Именно так все однажды и произошло.

У последнего редактора также имелся свой дар.

* * *

Седьмой дважды повернул ключ и вошел в кабинет. В нос ударил резкий запах цветов. Он щелкнул выключателем, лампочка загорелась, но тут же раздался хлопок – и кабинет вновь погрузился в темноту. Однако Последний Редактор успел увидеть то, чего он совсем не ожидал. Весь кабинет оплетала паутина. Миллиарды тоненьких ниточек толщиною в микрон заблестели в ярком свете и исчезли. Просто перегорела лампочка. Но Седьмой понимал: паутина оставалась.

Он вышел в коридор, включил фонарик и посветил в открытую дверь. Но в кабинете уже было пусто. Если, конечно, не считать большого стола, четырех стульев, кресла, двух шкафов – в одном из которых должен лежать труп, – люстры, часов, телефона, жалюзи. Все было на месте! Но не было больше ниточек. Конус желтого света продолжал беспорядочно бродить по комнате, но ничего похожего на паутину не находил. Свет фонарика становился все тусклее, пока не исчез. И снова наступила темнота.

«Господи, сделай так, чтобы это был сон», – подумал Седьмой.

Он услышал настойчивый звук, доносившийся из кабинета. Это двигалась по кругу беззвучная секундная стрелка его электронных часов «Citizen», висевших на стене. Подарок сотрудников в прошлом году на юбилей. Боже мой, какой это был праздник!

Седьмой закрыл глаза.

Какой это был праздник… Его в буквальном смысле носили на руках! Его боготворили! А что сейчас? Сейчас он убийца, убийца Бога, которого предал, продал вечной темноте за Дар, коим тот обладал, словно Иуда за тридцать сребреников. За Дар, которым он так и не сумел воспользоваться! Там, на Красном рынке у него был шанс это сделать, предотвратить трагедию, изменить события, описанные в книге. Но вместо этого он сам стал их участником. А все почему? Дар, который он отнял у Бога, оказался не по зубам Седьмому. И Седьмой теперь понимал, почему же ниточки не покорились ему. Он просто не заслуживал этого Дара. Он не был слишком чист для него. Равнодушие, насмешка, жажда наживы, ложь по отношению к другим и к себе, превознесение себя над окружающими, подхалимство и пресмыкательство перед вышестоящими – всем этим он жил свои долгие годы – пятьдесят один год! – не зная или не желая знать, можно ли прожить без всего этого.

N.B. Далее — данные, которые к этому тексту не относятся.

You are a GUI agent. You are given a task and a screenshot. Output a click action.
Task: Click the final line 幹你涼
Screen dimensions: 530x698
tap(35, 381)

Можно! Но как жаль, что это понимаешь только спустя полвека, и то – стоя в полном одиночестве в темном коридоре, закрыв глаза, перед дверью такого же темного кабинета, в глубине которого должно лежать мертвое человеческое тело. Хочется завыть от досады, попросить прощения перед всеми, и особенно – перед Богом, с которым еще сегодня днем он сидел за одним столом!